Run DeepSeek R1 locally on macOS
Updated on March 19, 2025   •   Published on January 27, 2025   •   12 min read

Run DeepSeek R1 locally on macOS

Jarek CeborskiJarek Ceborski

What is DeepSeek R1?

DeepSeek R1 is a first-generation reasoning model developed by DeepSeek AI that excels at complex reasoning tasks with performance comparable to OpenAI-o1 model. Published in January 2025, the model was trained using innovative reinforcement learning techniques to enhance reasoning capabilities. The research paper introducing DeepSeek R1 can be found at arXiv:2501.12948.

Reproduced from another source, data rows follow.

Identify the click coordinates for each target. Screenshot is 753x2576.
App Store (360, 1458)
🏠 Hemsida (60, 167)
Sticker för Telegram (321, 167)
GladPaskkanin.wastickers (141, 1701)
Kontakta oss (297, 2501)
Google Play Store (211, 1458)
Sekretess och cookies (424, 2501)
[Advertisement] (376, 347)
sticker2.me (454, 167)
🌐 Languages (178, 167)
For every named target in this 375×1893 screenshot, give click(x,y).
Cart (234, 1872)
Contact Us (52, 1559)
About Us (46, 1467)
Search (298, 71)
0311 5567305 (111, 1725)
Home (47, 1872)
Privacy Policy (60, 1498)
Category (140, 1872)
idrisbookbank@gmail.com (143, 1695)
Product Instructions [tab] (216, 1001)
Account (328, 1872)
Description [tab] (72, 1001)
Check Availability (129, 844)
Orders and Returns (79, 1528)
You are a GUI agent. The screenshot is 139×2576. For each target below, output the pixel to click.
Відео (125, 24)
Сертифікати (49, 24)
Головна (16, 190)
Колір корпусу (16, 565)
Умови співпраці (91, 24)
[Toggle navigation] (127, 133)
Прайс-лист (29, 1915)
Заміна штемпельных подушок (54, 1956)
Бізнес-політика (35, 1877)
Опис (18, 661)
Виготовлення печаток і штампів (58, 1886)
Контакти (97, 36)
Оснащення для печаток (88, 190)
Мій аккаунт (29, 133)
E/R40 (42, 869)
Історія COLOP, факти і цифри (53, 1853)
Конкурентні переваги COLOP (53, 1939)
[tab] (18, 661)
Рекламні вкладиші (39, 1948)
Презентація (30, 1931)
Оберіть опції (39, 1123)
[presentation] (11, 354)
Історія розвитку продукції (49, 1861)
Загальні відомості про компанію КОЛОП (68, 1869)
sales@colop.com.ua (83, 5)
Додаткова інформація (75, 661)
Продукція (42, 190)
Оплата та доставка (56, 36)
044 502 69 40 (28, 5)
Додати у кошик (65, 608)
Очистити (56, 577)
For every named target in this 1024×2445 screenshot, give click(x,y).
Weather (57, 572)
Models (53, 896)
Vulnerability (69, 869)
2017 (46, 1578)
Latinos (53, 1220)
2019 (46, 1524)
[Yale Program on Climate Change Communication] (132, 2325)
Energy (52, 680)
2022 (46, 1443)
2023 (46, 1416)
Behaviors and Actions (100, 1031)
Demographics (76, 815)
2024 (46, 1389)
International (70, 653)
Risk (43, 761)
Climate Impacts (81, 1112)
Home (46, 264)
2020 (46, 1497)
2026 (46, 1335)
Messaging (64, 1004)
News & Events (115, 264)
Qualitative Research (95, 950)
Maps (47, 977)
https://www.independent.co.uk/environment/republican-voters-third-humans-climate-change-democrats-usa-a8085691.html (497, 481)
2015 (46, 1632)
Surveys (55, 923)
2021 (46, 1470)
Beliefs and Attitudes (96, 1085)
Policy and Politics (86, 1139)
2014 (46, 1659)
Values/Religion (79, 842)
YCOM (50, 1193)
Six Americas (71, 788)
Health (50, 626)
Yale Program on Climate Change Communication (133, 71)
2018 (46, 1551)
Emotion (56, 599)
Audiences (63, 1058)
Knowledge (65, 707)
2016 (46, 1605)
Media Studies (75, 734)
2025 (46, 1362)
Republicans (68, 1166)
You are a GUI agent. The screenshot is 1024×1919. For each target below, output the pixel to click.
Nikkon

What makes DeepSeek R1 unique is its training approach - it was developed through large-scale reinforcement learning (RL) with minimal reliance on supervised fine-tuning. This resulted in the model naturally developing powerful reasoning behaviors. While the initial DeepSeek-R1-Zero model (trained purely with RL) showed remarkable reasoning capabilities, it had challenges with repetition and readability. The final DeepSeek R1 model addressed these issues by incorporating some initial supervised data before RL training.

Benefits of Running Locally

Running DeepSeek R1 locally on your Mac offers several advantages:

  1. Privacy: Your data stays on your device and doesn't go through external servers
  2. Offline Usage: No internet connection required once models are downloaded
  3. Cost-effective: No API costs or usage limitations
  4. Low Latency: Direct access without network delays
  5. Customization: Full control over model parameters and settings

For macOS users, options to run LLMs like DeepSeek R1 include using specialized platforms such as Ollama or LM Studio, which make it easy to download and run models without complex setups.

Understanding Model Variants

Distilled Models

Model distillation is a technique where a smaller model (student) is trained to mimic the behavior of a larger model (teacher). In DeepSeek R1's case, the researchers demonstrated that the reasoning patterns of the large 671B parameter model could be effectively transferred to smaller models, making them more accessible while maintaining strong performance. This process allows smaller models to achieve better results compared to models trained directly through reinforcement learning at those sizes.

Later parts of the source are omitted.